Carlos Avila Gonzalez and Phillip Robertson, for the Pulitzer Center
El Charco, Colombia
El Charco sits on a bend in the Tapaje river, a good sized town that is home to a growing population of displaced people from upriver. It is a violent and unpredictable place, filled with informers for the FARC and a heavy military presence. El Charco is poor and people have little or no civic services. The mayor told us that the city has gone without a supply of fresh water for more than two months.
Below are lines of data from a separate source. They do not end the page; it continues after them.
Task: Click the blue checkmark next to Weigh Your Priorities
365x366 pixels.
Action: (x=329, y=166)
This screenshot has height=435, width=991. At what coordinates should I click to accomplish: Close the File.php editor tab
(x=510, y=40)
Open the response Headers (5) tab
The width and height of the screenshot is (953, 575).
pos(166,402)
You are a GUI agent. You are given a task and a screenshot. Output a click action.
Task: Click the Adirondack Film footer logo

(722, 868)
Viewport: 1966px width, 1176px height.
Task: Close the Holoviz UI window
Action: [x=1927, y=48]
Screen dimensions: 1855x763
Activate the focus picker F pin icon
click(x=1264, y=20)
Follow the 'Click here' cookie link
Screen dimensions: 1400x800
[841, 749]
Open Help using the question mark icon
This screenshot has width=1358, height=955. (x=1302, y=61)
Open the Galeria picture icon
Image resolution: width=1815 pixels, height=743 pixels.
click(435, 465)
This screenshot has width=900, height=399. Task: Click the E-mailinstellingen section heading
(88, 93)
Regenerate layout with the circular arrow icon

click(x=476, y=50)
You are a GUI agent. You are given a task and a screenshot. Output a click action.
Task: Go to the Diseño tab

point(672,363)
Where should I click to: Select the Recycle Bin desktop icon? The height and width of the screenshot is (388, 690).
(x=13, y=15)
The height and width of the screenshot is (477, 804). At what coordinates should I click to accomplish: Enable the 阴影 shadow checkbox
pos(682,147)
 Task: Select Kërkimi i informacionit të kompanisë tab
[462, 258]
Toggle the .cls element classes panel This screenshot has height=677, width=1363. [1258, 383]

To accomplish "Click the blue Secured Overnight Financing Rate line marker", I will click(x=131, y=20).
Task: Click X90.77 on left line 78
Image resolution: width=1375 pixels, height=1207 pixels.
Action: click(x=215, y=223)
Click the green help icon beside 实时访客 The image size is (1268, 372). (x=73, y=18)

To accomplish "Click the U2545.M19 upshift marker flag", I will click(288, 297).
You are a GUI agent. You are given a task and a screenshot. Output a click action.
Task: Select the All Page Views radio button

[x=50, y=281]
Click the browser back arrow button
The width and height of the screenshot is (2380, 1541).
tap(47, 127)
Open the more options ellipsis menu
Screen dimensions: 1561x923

We arrived and found about 100 campesinos living in an gymnasium in town. Many of them were from Pueblo Nuevo, a town an hour upriver that was caught in fierce fighting between FARC and the Army a few months ago. They also told us that the guerillas had helped them grow coca and they were afraid to return to their homes. Their situation has definitely gone from bad to worse. They could expect very little help from the Colombian government, which assisted them with mattresses and food for three months before turning the case over to the Red Cross. We made a trip the next day to Pueblo Nuevo to see if there was anyone left.
Carlos took photographs while I taped interviews with the displaced families. Many of them seemed desperate when foreigners showed up asking questions. People who have fled fighting often are important contacts in a war zone and often have much better information than the authorities. When I asked about the ecological effects of the spraying, they insisted it was a disaster for the river, that the chemical killed off jungle animals, fish and birds.